[[ Text segment open ]]

The symbols that are passed on to us by tradition (Christ, Virgin
Mary,  the saints) are made clean by tradition and  are rid of the
shadows of the unconscious.  Our presidents, saints, and cultural
icons are elevated and become etherized on the table of history.  The
conscious mind wants order. impeccable grammar, and Jefferson without
his black mistress.  The unconscious mind serves up dreams in
alchemical dress that scare the hell out of us.  That is, if we are
awake.  That  this is a manifestation of depth psychology with its
lions, tigers, and dream corridors worries  the guardians of the
conscious state.  So they propose their own protocols, wrapped in the
white flag of decency.  The authorities want to repress the Net
because it is a projection of their own unconscious. They dont want
to enter that terrain.  They will certainly stand tall against
pedophiles but will refuse to see the Net as a journey they must to
take.

Alchemists had rigorous protocols of mixing elements to get the right
elixir. But their work was not programmatic,  for that approach would
satisfy the conscious mind.  Rather alchemists relied more on
intuition and magical clues, finding hints and links during the soul
journey.  The objective was always transformation; taking the
unprocessed substances and combining them in such a way as to bring
about the desired end which, in psychological terms, was the
development of the Self, the whole person.  A basic principle of
alchemy was that the basic materials had to be combined and processed
the  same way Jungians believe raw dream material has to be subjected
to a critical analysis.

A technical need gave birth to the Net.  However, the Net also
answered a psychological need.  Again, what the conscious mind
represses, returns as fate or culture.  Modern man is both liberated
and enslaved. The institutions that purport to serve him has denied
him access to the unconscious, the royal road to the soul.  Alchemists
knew intuitively what analytical psychologists know empirically; that
is, the unconscious is more responsive to the spontaneous attitudes
associated with the young.  This is what has perplexed and scared so
many in authorities. The young are vigorously responding to this
invitation from the unconscious to develop the mysterious tools and
protocols that will, as the fantasy goes, transform the world and
perhaps themselves.  For some the Net is really about ontology, the
nature of being itself.  It is a mirror that invites a very different
view of man.  He or she is no only digital, world at the fingertip;
this emerging tech-head  renders obsolete most institutions associated
with paternalism. Free speech is really free.  A literate,
enfranchised, ennobled citizen can be a reality.  More profoundly, the
collective psychology is changing. The boundaries that define and
confine are less important. On the Net nationalism takes on a very
petty glow. Netizens have the potential of living their lives
symbolically  in that they are always linked to the other.

Of course, the Net is also a junk yard filled with tons of stuff that
must be subjected to the right touch of alchemy. The process is about
process and realizing one must interact with the untutored material.
The Net is certainly a solipsistic zone of personal chatter. But this
chatter has an alchemical role in that  it allows the base material to
show forth to be transformed. The impulse to censor the Net argues
against the Nets psychological benefits.

Alchemy described a technological process that was also about personal
transformation.  The psychological aim was wholeness and integration
of the Self.  The Net is  a technical protocol that permits the
transfer of unlimited amounts of  digital date. But the Net
architecture is also a manifestation of depth psychology that has the
potential of ordering the world in a much more soulful way.

[[ Text segment closed ]]
[[ Source data open ]]

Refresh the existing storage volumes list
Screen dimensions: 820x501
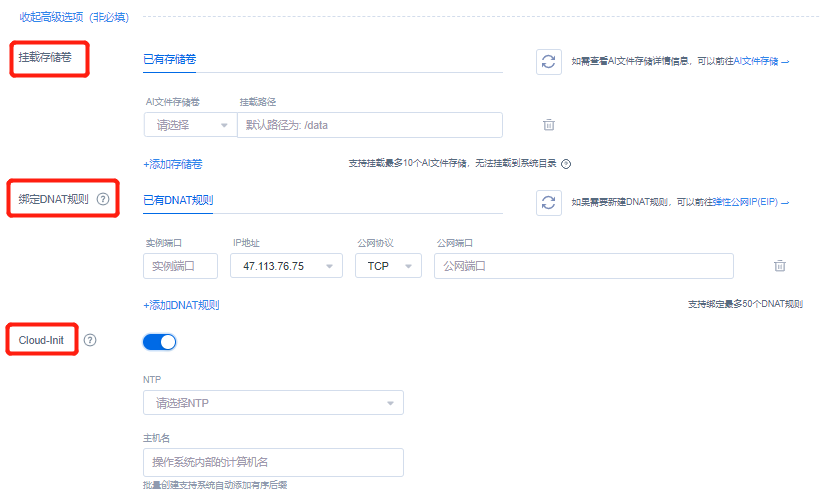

[[ Source data closed ]]

**Task set**
a - According to the essay on the Net and alchemy, what gave birth to the Net?
b - Duplicate the part of the essay on the Net and alchemy between "Of course, the" and "more soulful way.", inclusive.
The listing has no connection to the essay on the Net and alchemy.

**Answers by task**
a - A technical need gave birth to the Net.

b -
Of course, the Net is also a junk yard filled with tons of stuff that
must be subjected to the right touch of alchemy. The process is about
process and realizing one must interact with the untutored material.
The Net is certainly a solipsistic zone of personal chatter. But this
chatter has an alchemical role in that  it allows the base material to
show forth to be transformed. The impulse to censor the Net argues
against the Nets psychological benefits.

Alchemy described a technological process that was also about personal
transformation.  The psychological aim was wholeness and integration
of the Self.  The Net is  a technical protocol that permits the
transfer of unlimited amounts of  digital date. But the Net
architecture is also a manifestation of depth psychology that has the
potential of ordering the world in a much more soulful way.